Essa alta quantia garantiria, por exemplo, o pagamento de 38 mil parcelas do Auxílio Brasil. O programa de Bolsonaro começou a ser pago em novembro e no mês passado, a parcela teve o valor médio de R$ 217,18. Neste mês, porém, houve um aumento que fez o valor chegar a R$ 400, após a aprovação da PEC dos Precatórios que possibilitou o parcelamento de dívidas judiciais da União, abrindo espaço no Orçamento para custear a instituição da nova política pública.
Gastos da Presidência
Os dados analisados pelo jornal englobam as despesas feitas pela Presidência que, por sua vez, abrange a Secretaria Especial de Administração, a Agência Brasileira de Inteligência (Abin), o Gabinete da Segurança Institucional (GSI) e o Gabinete da Vice-Presidência da República.

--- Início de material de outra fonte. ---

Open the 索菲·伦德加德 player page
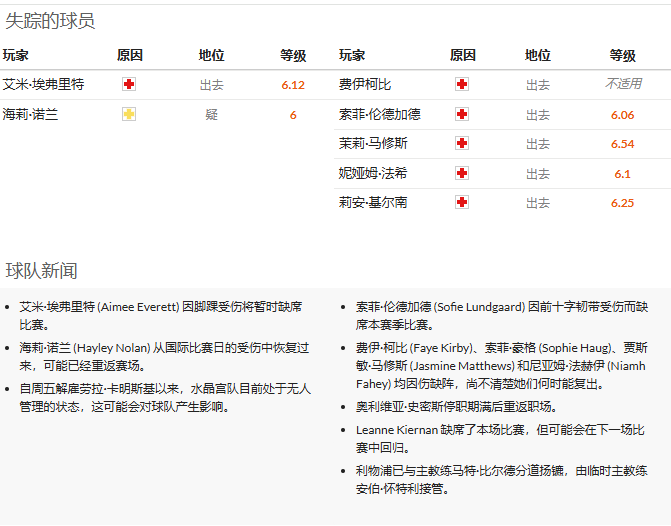 (x=380, y=115)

Os valores mais altos foram gastos pela Secretaria Especial de Administração da Presidência da República, que é responsável pela execução e supervisão das atividades administrativas da Presidência. A secretaria alcançou sozinha 54,8% dos desembolsos, ou seja R$ 8.381.238,44. Logo em seguida vem a Abin, com 33,9% do total.
Em terceiro lugar na lista de gastos está o GSI, seguido pelo Fundo de Imprensa Nacional, o Instituto Nacional de Tecnologia da Informação e por fim, a Empresa Brasil de Comunicação (EBC).
Cartão Corporativo
O CPGF, ou cartão corporativo, de acordo com o Portal da Transparência, é um meio de pagamento utilizado pelo governo que funciona de forma similar ao cartão de crédito, contudo balizado por limites e regras específicas. Por meio do item, o governo pode assim efetuar pagamentos de despesas próprias, que possam ser enquadradas como suprimento de fundos.
O Portal ressalta que o cartão foi criado para facilitar o dia a dia da administração e dos servidores para pagamento de bens, serviços e despesas autorizadas, otimizando a prestação de contas, pois “confere maior segurança às operações e permite total acompanhamento das despesas realizadas com os recursos do governo”.
Contudo, alguns gastos feitos com o uso do CPGF podem ser mantidos em sigilo, ocultando informações como o responsável pelo gasto, o destino do pagamento, o tipo e a data exata da transação, que ficam em segredo para a população. Sob a gestão Bolsonaro, de janeiro a outubro deste ano, como foi mostrado, mais 99% dos gastos da Presidência estão nessa condição.